A recent opinion piece headlined "Moocs are a solution in search of a problem" by Chris Fellingham, who is strategy and research manager at FutureLearn, got a response from true MOOC pioneer Stephen Downes.
According to Chris Fellingham, MOOCs " arose from the boredom of Stanford University computer science professors fed up with teaching the same lectures each year. Out of idle curiosity, they wanted to see what would happen if they dumped their courses, lectures and all, online for anyone to take." According to this story, MOOCs then searched for a problem to solve - providing new skills to university graduates, say, or offering new kinds of certificates. None of that is my experience, nor is it even true outside the narrow bounds of Coursera and Udacity. MOOCs were created in order top provide access to learning using open educational resources, modeling the connectivist philosophy George Siemens and I had been working on for a number of years. The problem of access is real. It exists because the people writing in places like Times Higher Education do not consider access to be a problem at all.

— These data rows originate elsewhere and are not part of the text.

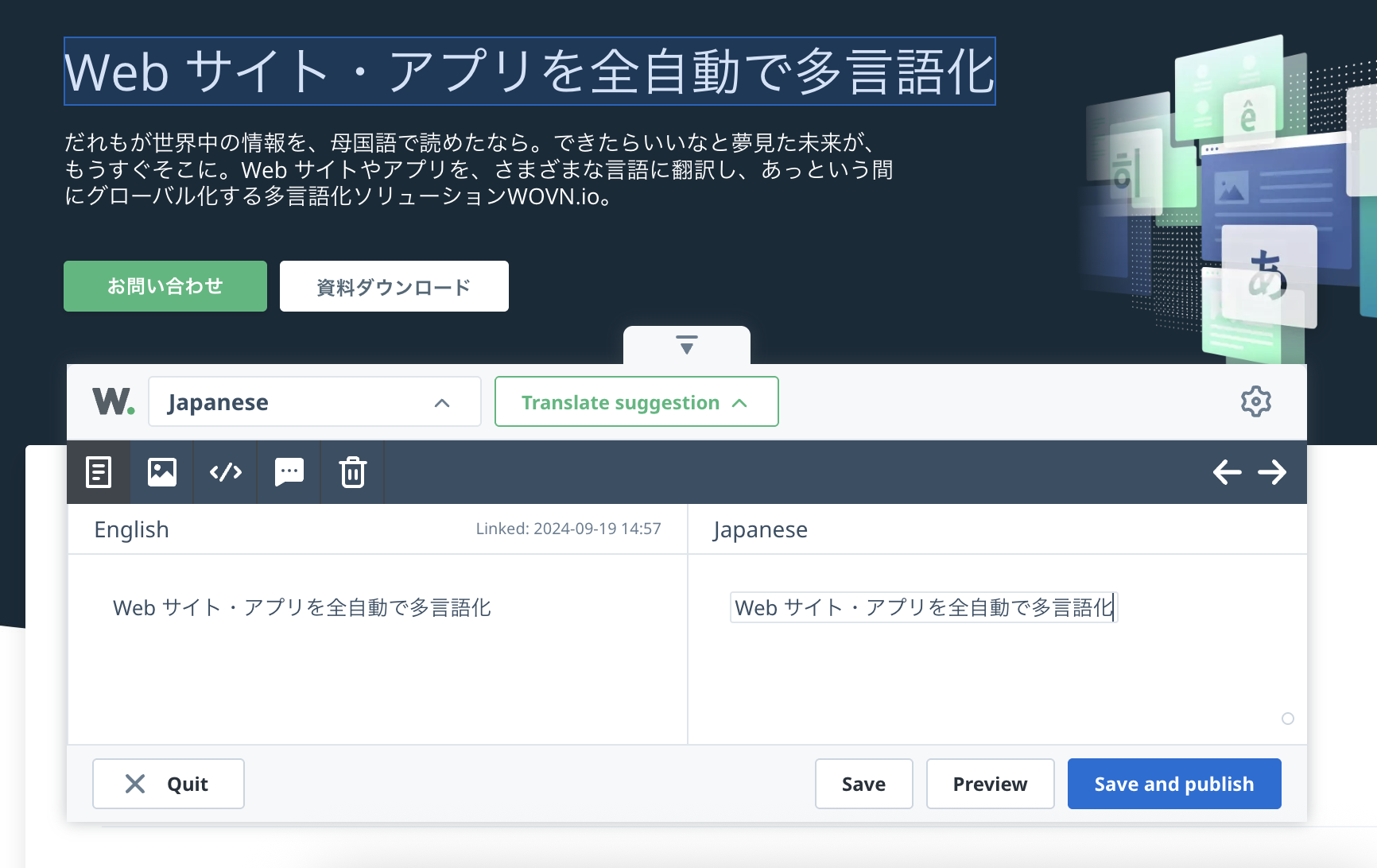Click the お問い合わせ green button
Viewport: 1377px width, 868px height.
click(165, 286)
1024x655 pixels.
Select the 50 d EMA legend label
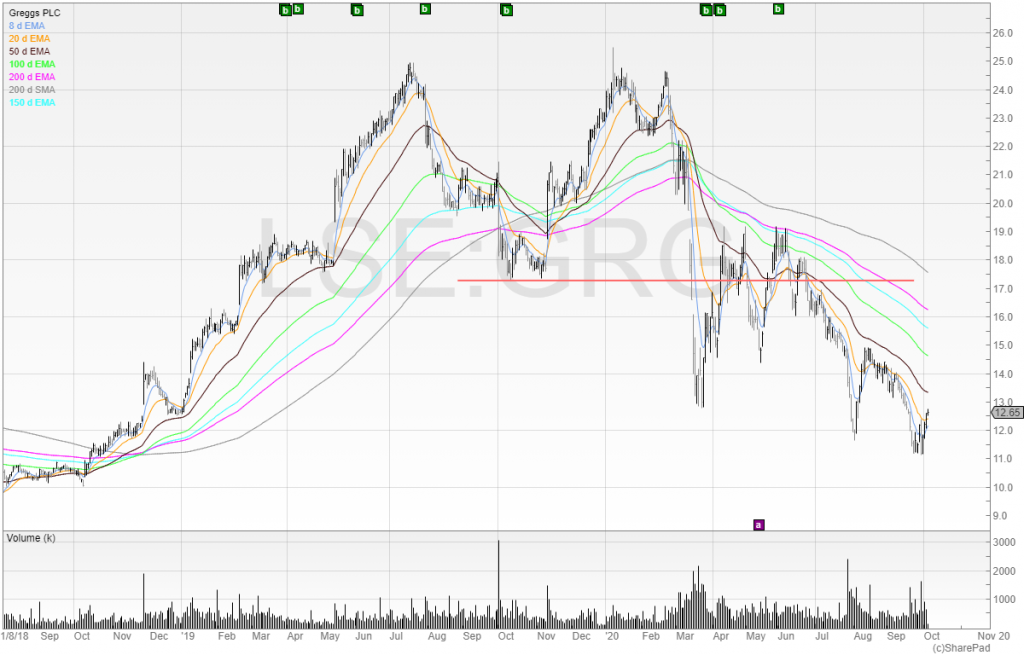click(x=30, y=51)
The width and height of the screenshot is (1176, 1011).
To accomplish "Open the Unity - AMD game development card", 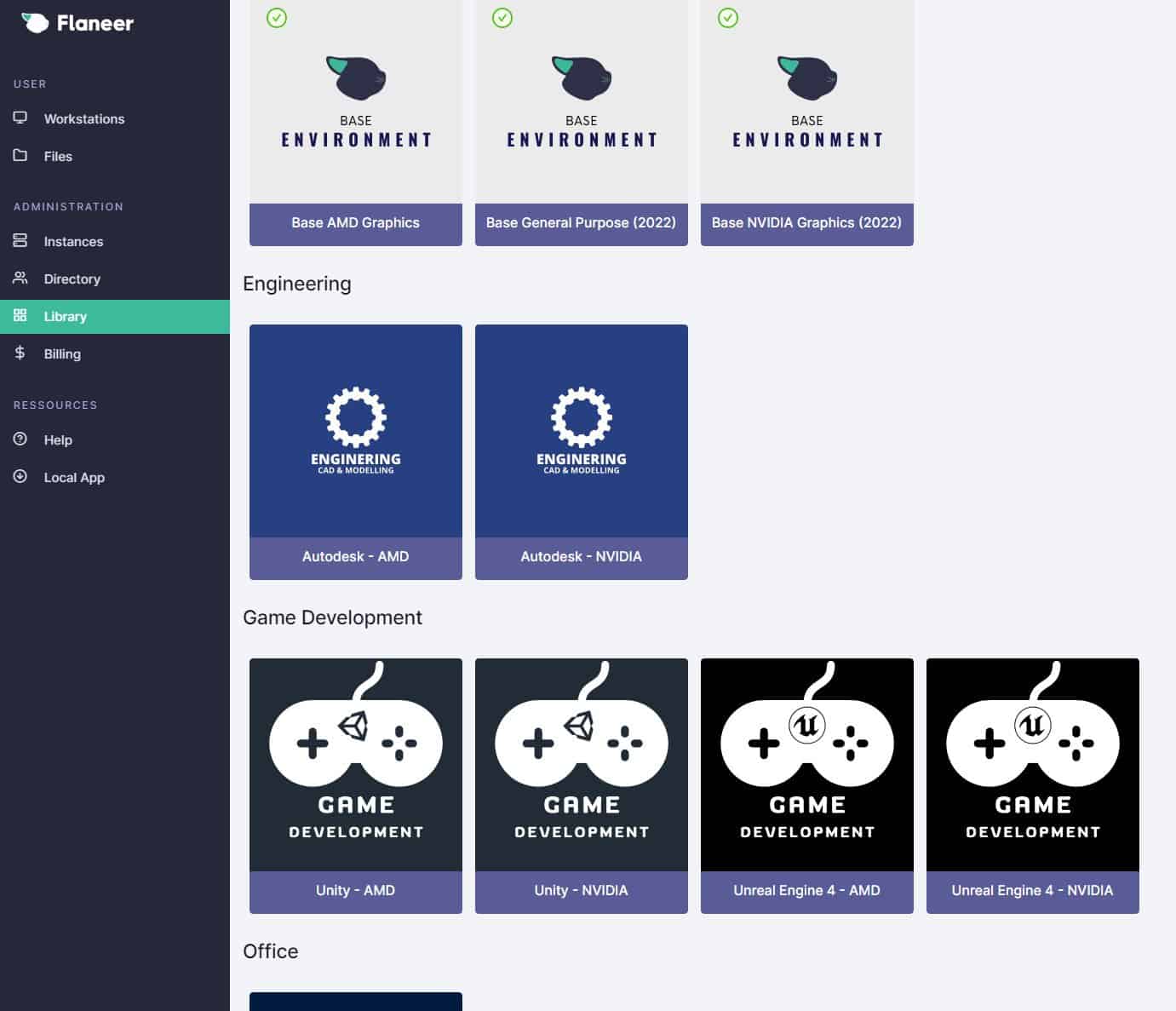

Fellingham's main premise is that since "A common question to start-up founders is: 'What problem does this solve?'” Then, MOOCs are a solution in want of a problem.
As Downes counters, the MOOC did not emerge initially "from the boredom of Stanford University computer science professors fed up with teaching the same lectures each year." Those Stanford courses came later, but did get a lot more attention in the media than the earlier MOOCs.
One problem that MOOCs can still help solve is access to learning. The "democratizing of knowledge" may sound lofty, but it is real. The Internet itself allowed for this in an informal learning way, but a MOOC is a much more formal approach - and an important one.
That first "O" in a Massive Open Online Course has taken a beating in the years since those first MOOCs. I would say that the majority of courses labeled as MOOCs today (such as those in Coursera and other large providers) are still massive online courses, but they are not open.
As Coursera, edX, Udacity and Fellingham's own FutureLearn make more connections and deals with universities in order to have a business model, their course become less open in the true OER sense.
Luckily, many of these courses are still free when taken without credit concerns. But free in cost is just one aspect of OPEN Educational resources.
I don't have issues with providers wanting to make a profit with their courses. But I am concerned with 1) those courses being called MOOCs when they are MOCs, and 2) that I am seeing fewer truly open courses being offered by large universities and the biggest providers.
Alternative certifications and degrees, such as MicroMasters and nanodegrees, have a place in higher ed and they owe much to the MOOC rEvolution.
New online education companies keep appearing. No connections to a university, but possibly connections with employers also have a place in providing specific training in what employers want - which educators have sadly discovered is often not what they teach.
Many of the problems in education and in online education from a decade ago still exist. The solutions are still evolving.